Belajar dari kesuksesan Vietnam mengangget investor
Negara Vietnam menjadi salah satu negara di Asia Tenggara yang berhasil menarik investasi dalam bidang teknologi tinggi dengan berbagai kebijakan proaktifnya. Tidak hanya itu, Vietnam menawarkan berbagai win-win solution sehingga bukan hanya investor saja yang diuntungkan tetapi juga negara Vietnam itu sendiri.
Vietnam memberikan insentif berupa pengurangan atau pembebasan pajak bagi perusahaan asing yang berinvestasi besar, terutama pada industri yang bergerak di bidang teknologi tinggi, R&D, dan manufaktur. Untuk mendukung ini semua, pemerintah Vietnam juga memiliki kawasan ekonomi khusus yang dirancang untuk industri teknologi tinggi dan manufaktur.
Disini pemerintah Vietnam menawarkan mempermudah izin, menyediakan infrastuktur canggih, dan menawarkan berbagai insentif bagi perusahaan asing yang akan berinvestasi di negara tersebut.
Perusahaan yang berada di kawasan tersebut juga tidak diwajibkan untuk menggunakan komponen lokal, tetapi mereka dimotivasi untuk ‘mempekerjakan’ tenaga lokal dan melakukan produksi berkualitas tinggi. Hal ini kemudian yang secara tidak langsung dapat mengembangkan keterampilan dan ekonomi lokal.
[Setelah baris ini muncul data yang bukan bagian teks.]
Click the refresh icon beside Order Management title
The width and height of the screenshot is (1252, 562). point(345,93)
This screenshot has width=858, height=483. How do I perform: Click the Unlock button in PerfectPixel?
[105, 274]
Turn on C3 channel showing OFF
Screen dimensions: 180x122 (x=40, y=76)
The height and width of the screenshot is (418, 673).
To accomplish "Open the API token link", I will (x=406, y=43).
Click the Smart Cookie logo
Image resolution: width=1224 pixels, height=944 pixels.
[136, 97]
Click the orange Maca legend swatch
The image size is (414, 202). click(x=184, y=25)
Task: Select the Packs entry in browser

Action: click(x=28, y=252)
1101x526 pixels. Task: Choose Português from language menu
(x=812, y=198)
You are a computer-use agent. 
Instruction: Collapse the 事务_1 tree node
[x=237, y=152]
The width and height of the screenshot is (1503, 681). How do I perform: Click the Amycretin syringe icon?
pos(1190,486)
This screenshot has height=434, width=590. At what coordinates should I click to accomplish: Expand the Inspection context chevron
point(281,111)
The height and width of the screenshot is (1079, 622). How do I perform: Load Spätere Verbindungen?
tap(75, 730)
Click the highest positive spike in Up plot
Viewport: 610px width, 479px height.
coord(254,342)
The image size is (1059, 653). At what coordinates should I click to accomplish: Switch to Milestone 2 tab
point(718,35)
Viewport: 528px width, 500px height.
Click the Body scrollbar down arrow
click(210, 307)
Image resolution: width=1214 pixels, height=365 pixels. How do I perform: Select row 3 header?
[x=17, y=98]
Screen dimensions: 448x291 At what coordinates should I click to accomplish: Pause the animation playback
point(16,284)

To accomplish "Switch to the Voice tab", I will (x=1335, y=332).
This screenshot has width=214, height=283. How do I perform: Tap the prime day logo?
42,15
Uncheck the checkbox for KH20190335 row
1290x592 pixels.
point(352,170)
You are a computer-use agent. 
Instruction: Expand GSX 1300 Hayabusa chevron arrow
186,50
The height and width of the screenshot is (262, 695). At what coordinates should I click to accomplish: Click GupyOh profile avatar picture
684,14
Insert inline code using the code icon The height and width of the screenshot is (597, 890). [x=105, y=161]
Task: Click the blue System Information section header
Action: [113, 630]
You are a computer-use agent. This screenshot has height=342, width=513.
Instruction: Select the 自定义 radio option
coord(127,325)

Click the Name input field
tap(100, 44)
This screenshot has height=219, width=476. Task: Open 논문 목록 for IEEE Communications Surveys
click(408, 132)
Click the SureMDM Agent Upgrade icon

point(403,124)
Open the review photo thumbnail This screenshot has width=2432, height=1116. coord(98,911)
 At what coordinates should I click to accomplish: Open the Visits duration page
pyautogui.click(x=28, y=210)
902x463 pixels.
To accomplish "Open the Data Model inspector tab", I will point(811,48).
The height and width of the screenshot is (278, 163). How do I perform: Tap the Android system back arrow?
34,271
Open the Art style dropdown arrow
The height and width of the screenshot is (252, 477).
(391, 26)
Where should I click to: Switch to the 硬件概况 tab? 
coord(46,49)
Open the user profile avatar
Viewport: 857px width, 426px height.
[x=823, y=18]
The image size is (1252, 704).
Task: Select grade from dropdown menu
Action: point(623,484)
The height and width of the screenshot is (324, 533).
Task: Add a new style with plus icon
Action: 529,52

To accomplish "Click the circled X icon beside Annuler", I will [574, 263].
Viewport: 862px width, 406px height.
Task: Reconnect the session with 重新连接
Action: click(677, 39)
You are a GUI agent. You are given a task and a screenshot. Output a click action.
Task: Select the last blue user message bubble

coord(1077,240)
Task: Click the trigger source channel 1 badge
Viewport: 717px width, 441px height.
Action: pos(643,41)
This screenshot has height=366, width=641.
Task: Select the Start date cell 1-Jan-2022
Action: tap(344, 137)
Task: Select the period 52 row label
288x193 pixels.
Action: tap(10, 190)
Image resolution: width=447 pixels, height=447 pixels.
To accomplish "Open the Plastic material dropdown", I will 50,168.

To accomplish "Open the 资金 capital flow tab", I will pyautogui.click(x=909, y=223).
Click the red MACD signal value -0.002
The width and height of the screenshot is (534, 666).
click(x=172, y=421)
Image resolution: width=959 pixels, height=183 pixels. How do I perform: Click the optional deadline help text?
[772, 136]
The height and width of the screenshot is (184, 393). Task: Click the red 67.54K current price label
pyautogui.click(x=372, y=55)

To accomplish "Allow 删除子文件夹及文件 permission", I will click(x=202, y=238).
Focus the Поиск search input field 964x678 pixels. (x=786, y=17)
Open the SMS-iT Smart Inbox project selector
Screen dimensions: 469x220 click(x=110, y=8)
Lebih lanjut lagi dibandingkan menentukan kompenen lokal, negara Vietnam justru lebih mengharuskan perusahaan asing untuk mengembangkan keterampilan tenaga kerja lokal dan melakukan transfer teknologi. Hal ini tidak hanya menciptakan lapangan pekerjaan yang berkualitas saja, tetapi juga membantu memperkuat kapablilitas teknologi lokal dalam jangka panjang.
Sehingga dapat disimpulkan bahwa negara Vietnam tidak menerapkan keharusan dalam persentase komponen lokal tetapi mereka lebih berfokus dalam menciptakan strategi yang lebih menekankan pada ‘nilai tambah lokal’.
Artinya, dengan menawarkan berbagai kebijakan yang proaktif dan lebih fleksibel, mereka tidak hanya memberikan keuntungan bagi investor saja tetapi juga dapat menyasar ke tujuan akhir dalam meningkatkan keterampilan tenaga kerja lokal, transfer teknologi, dan pengembangan industri lokal dalam jangka panjang secara bersamaan.